PASSAGE SHOWN |
New Ambulatory Monitoring Device Offers Window into Stomach’s Bioelectrical Activity

May 7, 2017

The potentially debilitating condition known as gastroparesis, which results when stomach muscle contractions function abnormally, causing the stomach’s contents to empty too slowly, affects as many as five million Americans. Often the cause of the disease is unknown and the underlying bioelectrical activity that initiates and coordinates gastric contractions, known as slow waves, is not fully understood.

However, a first-of-its-kind portable wireless device developed by an NYIT-led research team can monitor stomach motility to enable physicians to measure and ultimately better understand slow wave activity.

Aydin Farajidavar, Ph.D., assistant professor of Electrical and Computer Engineering at New York Institute of Technology (NYIT) School of Engineering and Computing Sciences, today presented results captured from his study – the first portable wireless device developed and validated in clinical settings to document gastric contractions in patients suffering from gastroparesis. Farajidavar’s work, “A Novel System and Methodology for Continuous Ambulatory Monitoring of Gastric Slow Waves,” was selected as a Poster of Distinction for presentation during Digestive Disease Week 2017. Further, it was rated in the top 10 percent of all AGA (American Gastroenterological Association) abstracts selected for poster presentation at DDW, the world's largest gathering of physicians, researchers, and industry in the fields of gastroenterology, hepatology, endoscopy, and gastrointestinal surgery. View the poster (PDF).

“From an engineering perspective, we know that the wireless device works effectively; the system and methodology we developed enable physicians to document slow waves in patients with gastroparesis. The system can help us to better understand the effect of electrical stimulation on gastric contractions and to examine a variety of hypotheses about the gastric activity,” Farajidavar said. 

This research project is part of an ongoing effort in NYIT School of Engineering and Computing Sciences’ Integrated Medical Systems laboratory to develop devices to better diagnose gastrointestinal disorders and diseases. The team’s developed system consists of a portable module that can wirelessly transmit data to a back-end receiver connected to a PC to display and store for off-line analysis. The device can also log data on a memory card for long-term monitoring. In addition to three NYIT graduate engineering students and a postdoctoral fellow, Farajidavar’s research team includes Thomas L. Abell, M.D. and Abigail Stocker, M.D., world-class gastroenterologists from University of Louisville Medical Center, which is participating in the National Institute of Diabetes and Digestive and Kidney Diseases-sponsored Gastroparesis Clinical Research Consortium.

DATASET EXTRACT |
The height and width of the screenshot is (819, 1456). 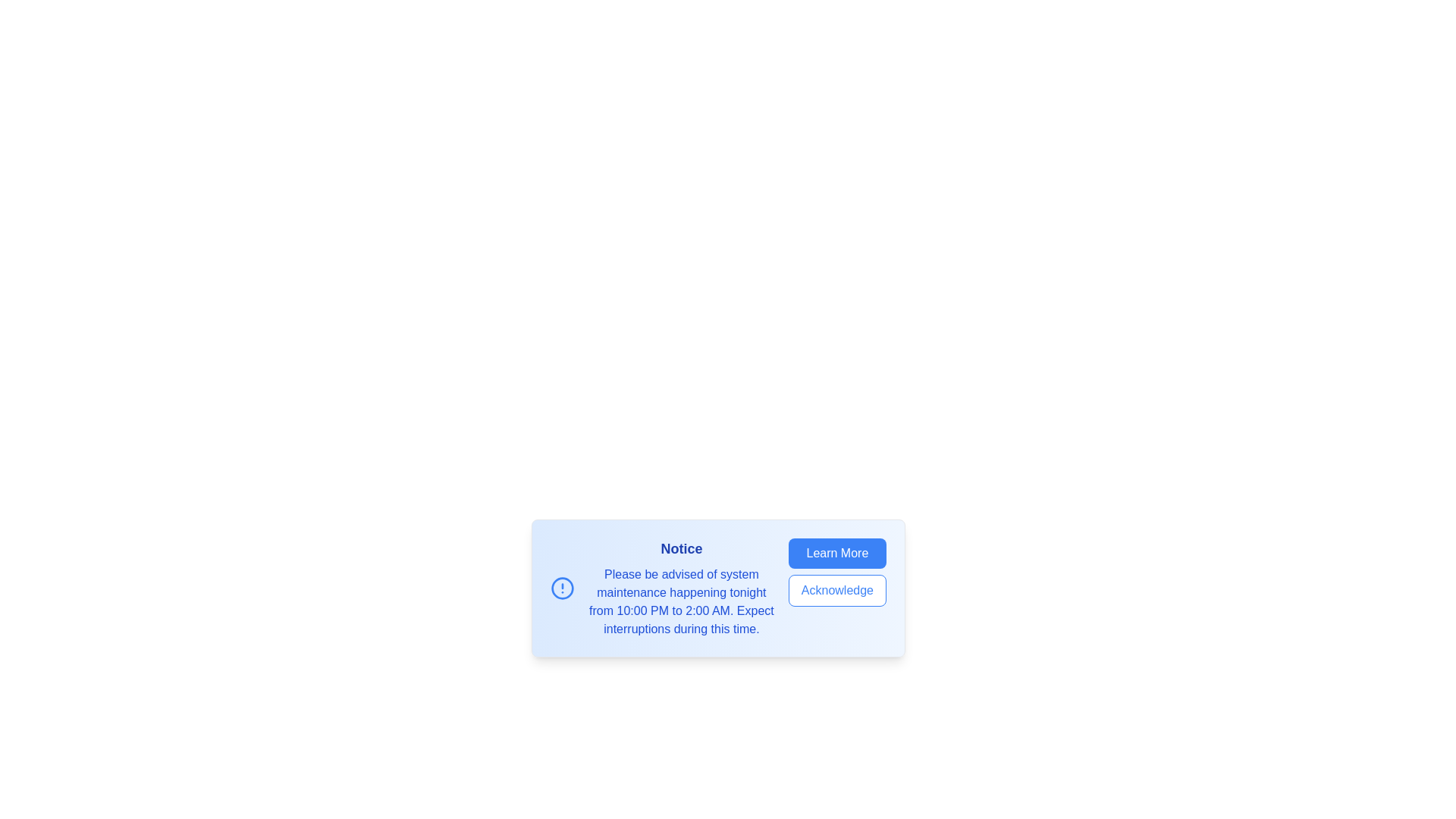 I want to click on the 'Learn More' button, which is a rectangular button with a blue background and white text, positioned at the bottom-right section of the interface to activate its hover effects, so click(x=836, y=553). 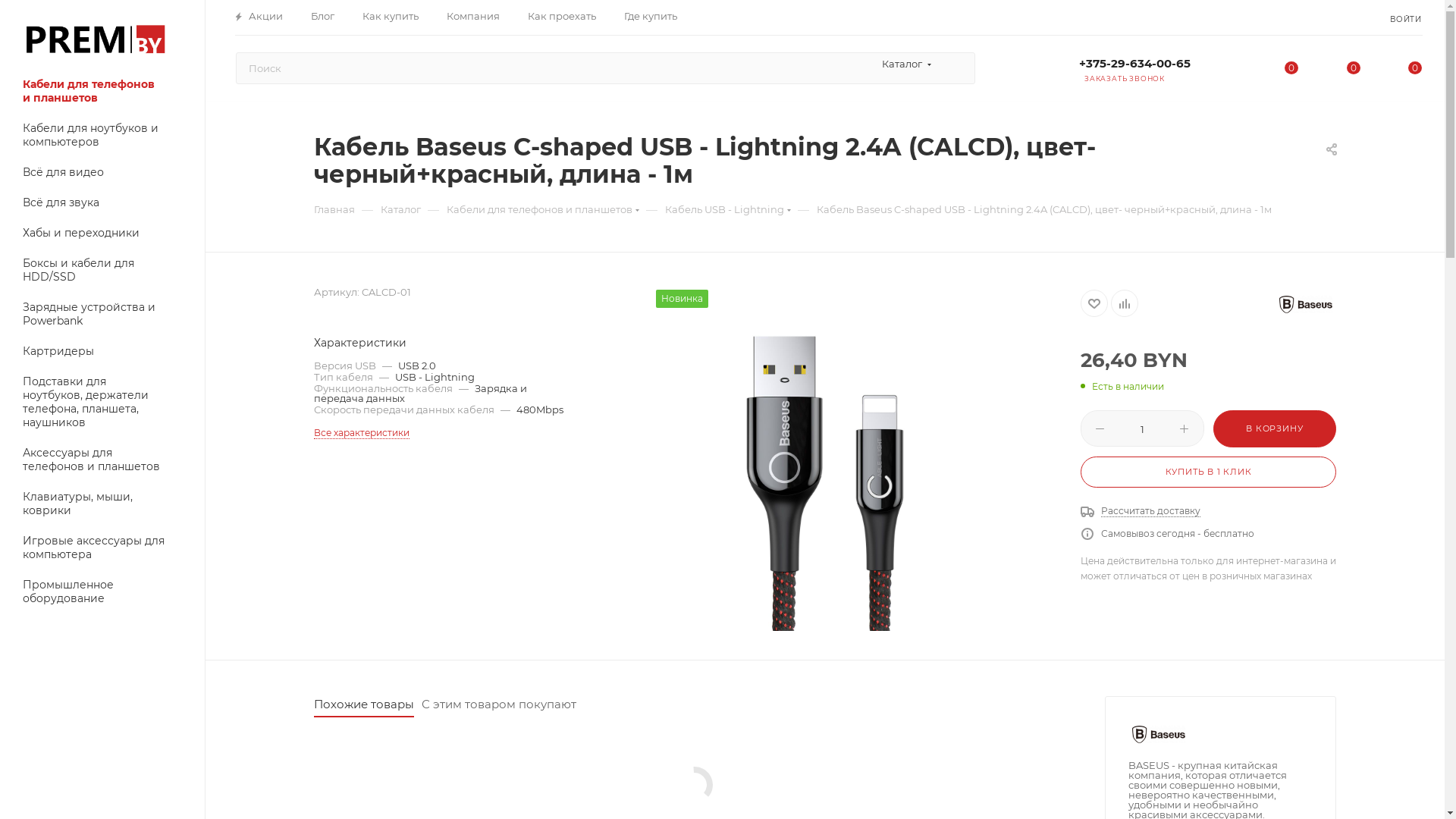 What do you see at coordinates (1313, 70) in the screenshot?
I see `'0'` at bounding box center [1313, 70].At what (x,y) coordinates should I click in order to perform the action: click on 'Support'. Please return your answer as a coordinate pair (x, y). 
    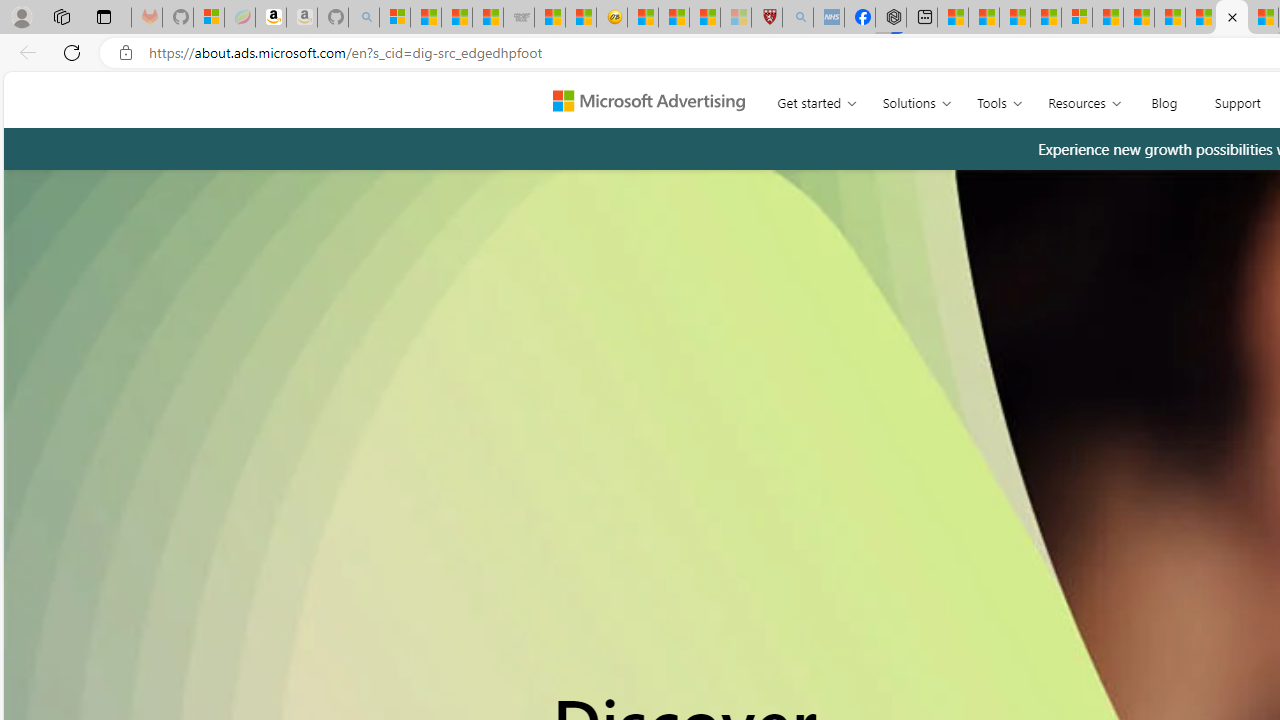
    Looking at the image, I should click on (1236, 98). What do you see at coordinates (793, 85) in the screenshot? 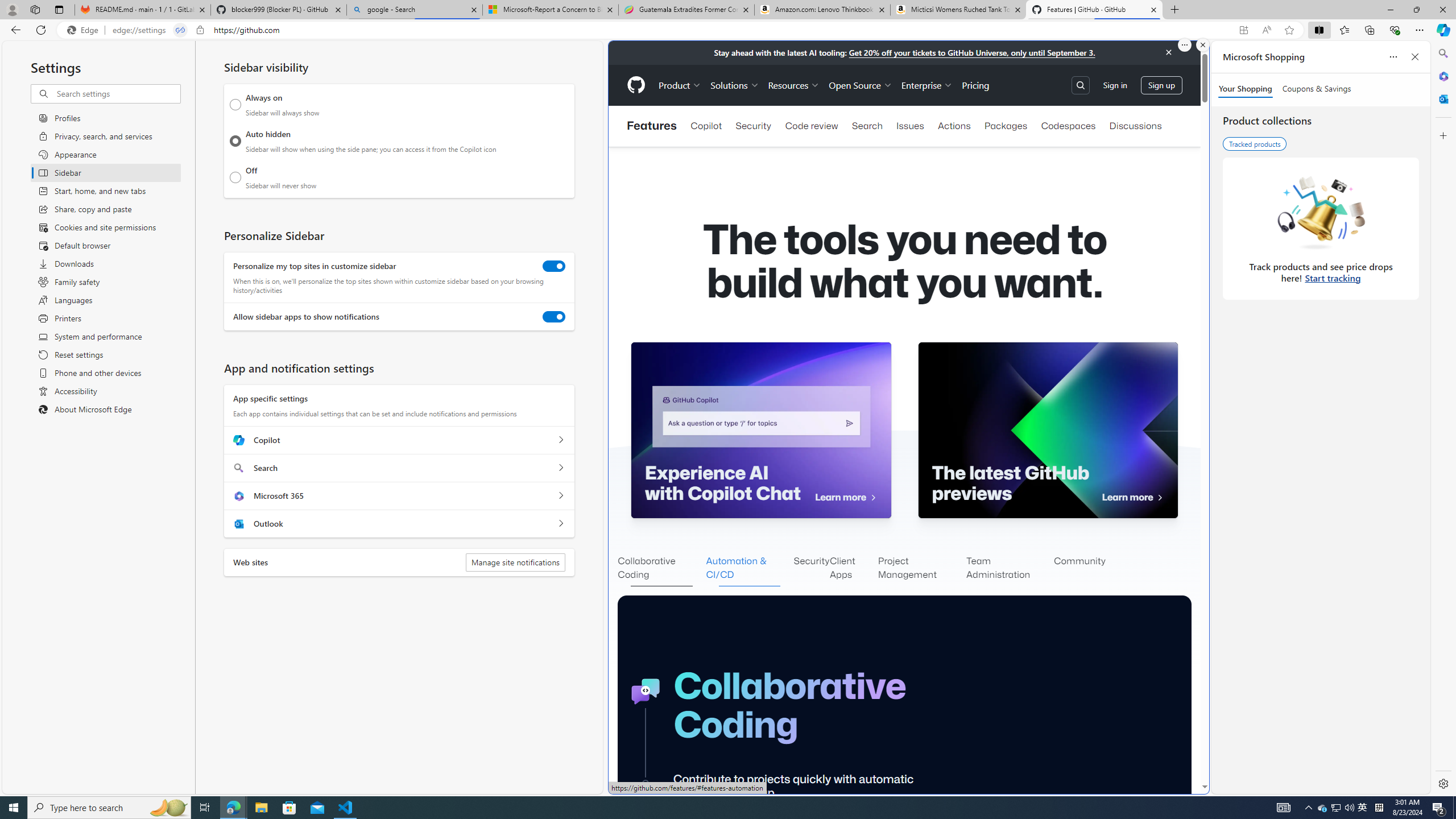
I see `'Resources'` at bounding box center [793, 85].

WORK TASK 1 | According to the article on the stomach monitoring device, how many Americans does gastroparesis affect?
WORK TASK 2 | Rewrite the stretch of the stomach monitoring article from "New Ambulatory Monitoring" through "not fully understood.", substituting "people in the United States" for "Americans".
WORK TASK 3 | Write the next part of the article on the stomach monitoring device, picking up after its final sentence.

EXERCISE OUTPUT 1 | As many as five million

EXERCISE OUTPUT 2 |
New Ambulatory Monitoring Device Offers Window into Stomach’s Bioelectrical Activity

May 7, 2017

The potentially debilitating condition known as gastroparesis, which results when stomach muscle contractions function abnormally, causing the stomach’s contents to empty too slowly, affects as many as five million people in the United States. Often the cause of the disease is unknown and the underlying bioelectrical activity that initiates and coordinates gastric contractions, known as slow waves, is not fully understood.

EXERCISE OUTPUT 3 |
Each patient in the study, registered at University of Louisville under the care of Drs. Abell and Stocker, received two temporary electrodes and leads via endoscopy prior to having a permanent stimulator. One of the leads connected to the gastric stimulator; the other was connected to the developed recording system. The gastric waves were recorded wirelessly for short periods of time (approximately 10 minutes) before and after turning on the stimulator. Then each patient received the developed portable module, set in data-logging mode. Patients returned approximately five days later; in most cases, signals were recorded and analyzed successfully in terms of frequency and amplitudes.  The frequency, amplitude, and shape of the short waves varied between the patients, and for each patient, varied depending on fed- and fast-states.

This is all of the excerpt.